Dataset entries Block Start
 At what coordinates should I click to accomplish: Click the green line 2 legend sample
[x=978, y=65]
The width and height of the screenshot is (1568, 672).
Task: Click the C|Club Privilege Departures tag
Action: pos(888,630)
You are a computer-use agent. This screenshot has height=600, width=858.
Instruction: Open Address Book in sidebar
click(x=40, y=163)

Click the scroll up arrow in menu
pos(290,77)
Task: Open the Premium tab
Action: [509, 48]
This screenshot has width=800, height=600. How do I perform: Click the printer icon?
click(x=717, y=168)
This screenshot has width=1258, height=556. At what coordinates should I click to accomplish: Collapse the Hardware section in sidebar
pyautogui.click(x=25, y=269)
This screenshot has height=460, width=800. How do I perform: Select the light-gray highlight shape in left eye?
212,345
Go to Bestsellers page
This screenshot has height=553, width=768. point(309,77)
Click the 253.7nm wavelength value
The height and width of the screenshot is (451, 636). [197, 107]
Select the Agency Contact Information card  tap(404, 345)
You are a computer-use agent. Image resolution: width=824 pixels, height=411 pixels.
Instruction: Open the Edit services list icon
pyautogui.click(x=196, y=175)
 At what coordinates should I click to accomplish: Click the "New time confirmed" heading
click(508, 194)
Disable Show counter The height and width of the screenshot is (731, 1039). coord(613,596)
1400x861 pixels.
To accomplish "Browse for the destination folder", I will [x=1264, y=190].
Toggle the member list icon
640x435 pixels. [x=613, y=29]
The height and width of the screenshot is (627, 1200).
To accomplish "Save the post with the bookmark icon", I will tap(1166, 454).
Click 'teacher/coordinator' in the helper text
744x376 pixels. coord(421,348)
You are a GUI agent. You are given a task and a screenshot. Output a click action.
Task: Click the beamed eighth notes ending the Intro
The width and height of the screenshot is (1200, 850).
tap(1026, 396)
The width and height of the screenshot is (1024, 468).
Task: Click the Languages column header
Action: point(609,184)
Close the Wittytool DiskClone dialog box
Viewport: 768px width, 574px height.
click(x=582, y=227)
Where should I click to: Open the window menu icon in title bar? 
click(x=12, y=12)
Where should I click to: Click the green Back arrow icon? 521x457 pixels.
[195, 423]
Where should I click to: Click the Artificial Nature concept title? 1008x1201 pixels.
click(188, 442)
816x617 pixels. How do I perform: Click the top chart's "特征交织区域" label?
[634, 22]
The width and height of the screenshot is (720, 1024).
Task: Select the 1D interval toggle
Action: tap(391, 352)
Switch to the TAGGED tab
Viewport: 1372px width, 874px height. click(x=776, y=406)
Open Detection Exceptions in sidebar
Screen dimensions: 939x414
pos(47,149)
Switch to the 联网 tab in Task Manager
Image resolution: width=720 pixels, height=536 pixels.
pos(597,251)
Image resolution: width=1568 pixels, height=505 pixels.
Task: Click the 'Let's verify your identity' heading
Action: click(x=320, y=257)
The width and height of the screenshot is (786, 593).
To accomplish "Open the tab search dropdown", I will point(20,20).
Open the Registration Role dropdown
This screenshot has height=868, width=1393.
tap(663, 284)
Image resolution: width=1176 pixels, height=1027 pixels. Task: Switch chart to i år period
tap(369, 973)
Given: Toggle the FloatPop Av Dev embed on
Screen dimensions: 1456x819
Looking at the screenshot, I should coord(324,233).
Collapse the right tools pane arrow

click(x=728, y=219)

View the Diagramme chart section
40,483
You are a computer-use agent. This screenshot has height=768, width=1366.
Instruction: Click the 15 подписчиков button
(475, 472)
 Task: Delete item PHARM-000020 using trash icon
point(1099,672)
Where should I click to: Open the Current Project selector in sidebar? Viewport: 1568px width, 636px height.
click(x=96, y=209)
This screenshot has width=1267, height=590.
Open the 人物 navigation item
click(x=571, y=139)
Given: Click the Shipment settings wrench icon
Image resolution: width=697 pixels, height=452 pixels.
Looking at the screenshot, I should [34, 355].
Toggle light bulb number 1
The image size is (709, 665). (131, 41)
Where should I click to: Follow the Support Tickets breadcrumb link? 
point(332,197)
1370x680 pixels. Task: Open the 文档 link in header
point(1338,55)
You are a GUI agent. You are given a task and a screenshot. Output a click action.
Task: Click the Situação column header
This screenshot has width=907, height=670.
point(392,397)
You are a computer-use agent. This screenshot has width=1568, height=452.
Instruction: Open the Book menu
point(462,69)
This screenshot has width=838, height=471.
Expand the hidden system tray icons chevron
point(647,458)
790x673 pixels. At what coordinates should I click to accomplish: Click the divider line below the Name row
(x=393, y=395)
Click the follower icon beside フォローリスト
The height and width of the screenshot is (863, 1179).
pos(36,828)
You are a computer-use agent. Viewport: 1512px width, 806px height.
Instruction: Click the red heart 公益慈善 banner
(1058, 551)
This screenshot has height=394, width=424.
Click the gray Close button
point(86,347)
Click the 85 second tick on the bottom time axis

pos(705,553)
Dataset entries Block End
Your goal> Could you set down every line above exactly as written?

Result for this exercise>
 At what coordinates should I click to accomplish: Click the green line 2 legend sample
[x=978, y=65]
The width and height of the screenshot is (1568, 672).
Task: Click the C|Club Privilege Departures tag
Action: pos(888,630)
You are a computer-use agent. This screenshot has height=600, width=858.
Instruction: Open Address Book in sidebar
click(x=40, y=163)

Click the scroll up arrow in menu
pos(290,77)
Task: Open the Premium tab
Action: [509, 48]
This screenshot has width=800, height=600. How do I perform: Click the printer icon?
click(x=717, y=168)
This screenshot has width=1258, height=556. At what coordinates should I click to accomplish: Collapse the Hardware section in sidebar
pyautogui.click(x=25, y=269)
This screenshot has height=460, width=800. How do I perform: Select the light-gray highlight shape in left eye?
212,345
Go to Bestsellers page
This screenshot has height=553, width=768. point(309,77)
Click the 253.7nm wavelength value
The height and width of the screenshot is (451, 636). [197, 107]
Select the Agency Contact Information card  tap(404, 345)
You are a computer-use agent. Image resolution: width=824 pixels, height=411 pixels.
Instruction: Open the Edit services list icon
pyautogui.click(x=196, y=175)
 At what coordinates should I click to accomplish: Click the "New time confirmed" heading
click(508, 194)
Disable Show counter The height and width of the screenshot is (731, 1039). coord(613,596)
1400x861 pixels.
To accomplish "Browse for the destination folder", I will [x=1264, y=190].
Toggle the member list icon
640x435 pixels. [x=613, y=29]
The height and width of the screenshot is (627, 1200).
To accomplish "Save the post with the bookmark icon", I will tap(1166, 454).
Click 'teacher/coordinator' in the helper text
744x376 pixels. coord(421,348)
You are a GUI agent. You are given a task and a screenshot. Output a click action.
Task: Click the beamed eighth notes ending the Intro
The width and height of the screenshot is (1200, 850).
tap(1026, 396)
The width and height of the screenshot is (1024, 468).
Task: Click the Languages column header
Action: point(609,184)
Close the Wittytool DiskClone dialog box
Viewport: 768px width, 574px height.
click(x=582, y=227)
Where should I click to: Open the window menu icon in title bar? 
click(x=12, y=12)
Where should I click to: Click the green Back arrow icon? 521x457 pixels.
[195, 423]
Where should I click to: Click the Artificial Nature concept title? 1008x1201 pixels.
click(188, 442)
816x617 pixels. How do I perform: Click the top chart's "特征交织区域" label?
[634, 22]
The width and height of the screenshot is (720, 1024).
Task: Select the 1D interval toggle
Action: tap(391, 352)
Switch to the TAGGED tab
Viewport: 1372px width, 874px height. click(x=776, y=406)
Open Detection Exceptions in sidebar
Screen dimensions: 939x414
pos(47,149)
Switch to the 联网 tab in Task Manager
Image resolution: width=720 pixels, height=536 pixels.
pos(597,251)
Image resolution: width=1568 pixels, height=505 pixels.
Task: Click the 'Let's verify your identity' heading
Action: click(x=320, y=257)
The width and height of the screenshot is (786, 593).
To accomplish "Open the tab search dropdown", I will point(20,20).
Open the Registration Role dropdown
This screenshot has height=868, width=1393.
tap(663, 284)
Image resolution: width=1176 pixels, height=1027 pixels. Task: Switch chart to i år period
tap(369, 973)
Given: Toggle the FloatPop Av Dev embed on
Screen dimensions: 1456x819
Looking at the screenshot, I should coord(324,233).
Collapse the right tools pane arrow

click(x=728, y=219)

View the Diagramme chart section
40,483
You are a computer-use agent. This screenshot has height=768, width=1366.
Instruction: Click the 15 подписчиков button
(475, 472)
 Task: Delete item PHARM-000020 using trash icon
point(1099,672)
Where should I click to: Open the Current Project selector in sidebar? Viewport: 1568px width, 636px height.
click(x=96, y=209)
This screenshot has width=1267, height=590.
Open the 人物 navigation item
click(x=571, y=139)
Given: Click the Shipment settings wrench icon
Image resolution: width=697 pixels, height=452 pixels.
Looking at the screenshot, I should [34, 355].
Toggle light bulb number 1
The image size is (709, 665). (131, 41)
Where should I click to: Follow the Support Tickets breadcrumb link? 
point(332,197)
1370x680 pixels. Task: Open the 文档 link in header
point(1338,55)
You are a GUI agent. You are given a task and a screenshot. Output a click action.
Task: Click the Situação column header
This screenshot has width=907, height=670.
point(392,397)
You are a computer-use agent. This screenshot has width=1568, height=452.
Instruction: Open the Book menu
point(462,69)
This screenshot has width=838, height=471.
Expand the hidden system tray icons chevron
point(647,458)
790x673 pixels. At what coordinates should I click to accomplish: Click the divider line below the Name row
(x=393, y=395)
Click the follower icon beside フォローリスト
The height and width of the screenshot is (863, 1179).
pos(36,828)
You are a computer-use agent. Viewport: 1512px width, 806px height.
Instruction: Click the red heart 公益慈善 banner
(1058, 551)
This screenshot has height=394, width=424.
Click the gray Close button
point(86,347)
Click the 85 second tick on the bottom time axis

pos(705,553)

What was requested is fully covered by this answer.